- **Written request**:
Extract every one of the lines below word for word, leaving each unchanged.

- **A data block**:
※

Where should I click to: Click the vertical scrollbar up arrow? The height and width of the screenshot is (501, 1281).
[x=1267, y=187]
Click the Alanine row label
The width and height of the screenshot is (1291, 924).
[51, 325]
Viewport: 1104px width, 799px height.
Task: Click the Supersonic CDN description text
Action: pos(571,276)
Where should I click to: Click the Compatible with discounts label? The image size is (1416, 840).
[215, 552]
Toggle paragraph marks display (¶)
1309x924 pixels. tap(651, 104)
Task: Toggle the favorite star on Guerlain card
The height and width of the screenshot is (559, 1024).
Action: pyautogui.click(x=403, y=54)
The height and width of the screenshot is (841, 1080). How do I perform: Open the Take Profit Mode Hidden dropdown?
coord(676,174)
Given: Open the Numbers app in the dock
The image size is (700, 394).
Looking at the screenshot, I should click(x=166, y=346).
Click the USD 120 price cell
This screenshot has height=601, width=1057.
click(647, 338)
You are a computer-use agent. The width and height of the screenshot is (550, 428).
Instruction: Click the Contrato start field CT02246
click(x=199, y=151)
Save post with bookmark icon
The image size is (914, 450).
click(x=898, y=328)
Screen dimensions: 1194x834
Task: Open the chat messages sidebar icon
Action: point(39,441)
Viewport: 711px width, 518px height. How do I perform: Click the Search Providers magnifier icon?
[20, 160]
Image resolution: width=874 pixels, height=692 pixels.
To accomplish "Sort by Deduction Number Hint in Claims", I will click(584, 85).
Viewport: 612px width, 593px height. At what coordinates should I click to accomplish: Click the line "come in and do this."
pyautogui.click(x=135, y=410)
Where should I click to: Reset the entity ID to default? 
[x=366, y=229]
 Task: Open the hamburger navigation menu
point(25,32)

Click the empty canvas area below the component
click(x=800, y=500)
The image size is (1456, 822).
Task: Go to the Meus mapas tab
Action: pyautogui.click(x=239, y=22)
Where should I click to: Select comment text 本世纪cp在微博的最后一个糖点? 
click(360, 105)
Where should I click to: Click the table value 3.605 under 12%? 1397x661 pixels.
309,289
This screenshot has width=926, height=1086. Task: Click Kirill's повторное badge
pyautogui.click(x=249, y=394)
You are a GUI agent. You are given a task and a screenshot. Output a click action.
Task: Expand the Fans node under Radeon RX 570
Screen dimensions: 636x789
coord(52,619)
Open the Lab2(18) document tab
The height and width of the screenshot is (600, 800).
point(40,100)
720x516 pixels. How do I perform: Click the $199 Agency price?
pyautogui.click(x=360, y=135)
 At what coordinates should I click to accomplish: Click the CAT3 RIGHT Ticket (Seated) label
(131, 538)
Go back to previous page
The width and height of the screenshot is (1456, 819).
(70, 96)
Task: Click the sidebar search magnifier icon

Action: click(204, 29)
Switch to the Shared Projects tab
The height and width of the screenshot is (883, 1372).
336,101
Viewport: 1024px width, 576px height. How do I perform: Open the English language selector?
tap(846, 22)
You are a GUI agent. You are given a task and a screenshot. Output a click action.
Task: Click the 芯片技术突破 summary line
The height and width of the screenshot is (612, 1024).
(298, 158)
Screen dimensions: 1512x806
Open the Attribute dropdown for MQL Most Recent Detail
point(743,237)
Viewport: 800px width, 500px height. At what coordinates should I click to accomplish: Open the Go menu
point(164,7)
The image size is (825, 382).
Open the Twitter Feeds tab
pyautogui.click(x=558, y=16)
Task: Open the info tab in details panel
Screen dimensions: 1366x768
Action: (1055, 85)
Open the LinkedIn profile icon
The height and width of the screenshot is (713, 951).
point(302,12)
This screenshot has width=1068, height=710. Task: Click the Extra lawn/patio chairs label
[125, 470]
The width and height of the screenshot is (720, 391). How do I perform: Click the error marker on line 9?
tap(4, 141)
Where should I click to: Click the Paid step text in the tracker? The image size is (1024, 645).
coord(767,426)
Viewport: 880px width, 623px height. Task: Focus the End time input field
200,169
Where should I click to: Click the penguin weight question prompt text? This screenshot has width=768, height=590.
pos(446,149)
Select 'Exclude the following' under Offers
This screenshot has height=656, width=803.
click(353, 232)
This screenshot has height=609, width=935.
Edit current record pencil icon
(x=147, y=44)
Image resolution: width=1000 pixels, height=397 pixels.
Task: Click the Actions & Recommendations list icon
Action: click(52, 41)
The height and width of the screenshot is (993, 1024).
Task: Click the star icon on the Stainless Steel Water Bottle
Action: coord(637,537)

※

- **Expected answer**:
Where should I click to: Click the vertical scrollbar up arrow? The height and width of the screenshot is (501, 1281).
[x=1267, y=187]
Click the Alanine row label
The width and height of the screenshot is (1291, 924).
[51, 325]
Viewport: 1104px width, 799px height.
Task: Click the Supersonic CDN description text
Action: pos(571,276)
Where should I click to: Click the Compatible with discounts label? The image size is (1416, 840).
[215, 552]
Toggle paragraph marks display (¶)
1309x924 pixels. tap(651, 104)
Task: Toggle the favorite star on Guerlain card
The height and width of the screenshot is (559, 1024).
Action: pyautogui.click(x=403, y=54)
The height and width of the screenshot is (841, 1080). How do I perform: Open the Take Profit Mode Hidden dropdown?
coord(676,174)
Given: Open the Numbers app in the dock
The image size is (700, 394).
Looking at the screenshot, I should click(x=166, y=346).
Click the USD 120 price cell
This screenshot has height=601, width=1057.
click(647, 338)
You are a computer-use agent. The width and height of the screenshot is (550, 428).
Instruction: Click the Contrato start field CT02246
click(x=199, y=151)
Save post with bookmark icon
The image size is (914, 450).
click(x=898, y=328)
Screen dimensions: 1194x834
Task: Open the chat messages sidebar icon
Action: point(39,441)
Viewport: 711px width, 518px height. How do I perform: Click the Search Providers magnifier icon?
[20, 160]
Image resolution: width=874 pixels, height=692 pixels.
To accomplish "Sort by Deduction Number Hint in Claims", I will click(584, 85).
Viewport: 612px width, 593px height. At what coordinates should I click to accomplish: Click the line "come in and do this."
pyautogui.click(x=135, y=410)
Where should I click to: Reset the entity ID to default? 
[x=366, y=229]
 Task: Open the hamburger navigation menu
point(25,32)

Click the empty canvas area below the component
click(x=800, y=500)
The image size is (1456, 822).
Task: Go to the Meus mapas tab
Action: pyautogui.click(x=239, y=22)
Where should I click to: Select comment text 本世纪cp在微博的最后一个糖点? 
click(360, 105)
Where should I click to: Click the table value 3.605 under 12%? 1397x661 pixels.
309,289
This screenshot has width=926, height=1086. Task: Click Kirill's повторное badge
pyautogui.click(x=249, y=394)
You are a GUI agent. You are given a task and a screenshot. Output a click action.
Task: Expand the Fans node under Radeon RX 570
Screen dimensions: 636x789
coord(52,619)
Open the Lab2(18) document tab
The height and width of the screenshot is (600, 800).
point(40,100)
720x516 pixels. How do I perform: Click the $199 Agency price?
pyautogui.click(x=360, y=135)
 At what coordinates should I click to accomplish: Click the CAT3 RIGHT Ticket (Seated) label
(131, 538)
Go back to previous page
The width and height of the screenshot is (1456, 819).
(70, 96)
Task: Click the sidebar search magnifier icon

Action: click(204, 29)
Switch to the Shared Projects tab
The height and width of the screenshot is (883, 1372).
336,101
Viewport: 1024px width, 576px height. How do I perform: Open the English language selector?
tap(846, 22)
You are a GUI agent. You are given a task and a screenshot. Output a click action.
Task: Click the 芯片技术突破 summary line
The height and width of the screenshot is (612, 1024).
(298, 158)
Screen dimensions: 1512x806
Open the Attribute dropdown for MQL Most Recent Detail
point(743,237)
Viewport: 800px width, 500px height. At what coordinates should I click to accomplish: Open the Go menu
point(164,7)
The image size is (825, 382).
Open the Twitter Feeds tab
pyautogui.click(x=558, y=16)
Task: Open the info tab in details panel
Screen dimensions: 1366x768
Action: (1055, 85)
Open the LinkedIn profile icon
The height and width of the screenshot is (713, 951).
point(302,12)
This screenshot has width=1068, height=710. Task: Click the Extra lawn/patio chairs label
[125, 470]
The width and height of the screenshot is (720, 391). How do I perform: Click the error marker on line 9?
tap(4, 141)
Where should I click to: Click the Paid step text in the tracker? The image size is (1024, 645).
coord(767,426)
Viewport: 880px width, 623px height. Task: Focus the End time input field
200,169
Where should I click to: Click the penguin weight question prompt text? This screenshot has width=768, height=590.
pos(446,149)
Select 'Exclude the following' under Offers
This screenshot has height=656, width=803.
click(353, 232)
This screenshot has height=609, width=935.
Edit current record pencil icon
(x=147, y=44)
Image resolution: width=1000 pixels, height=397 pixels.
Task: Click the Actions & Recommendations list icon
Action: click(52, 41)
The height and width of the screenshot is (993, 1024).
Task: Click the star icon on the Stainless Steel Water Bottle
Action: coord(637,537)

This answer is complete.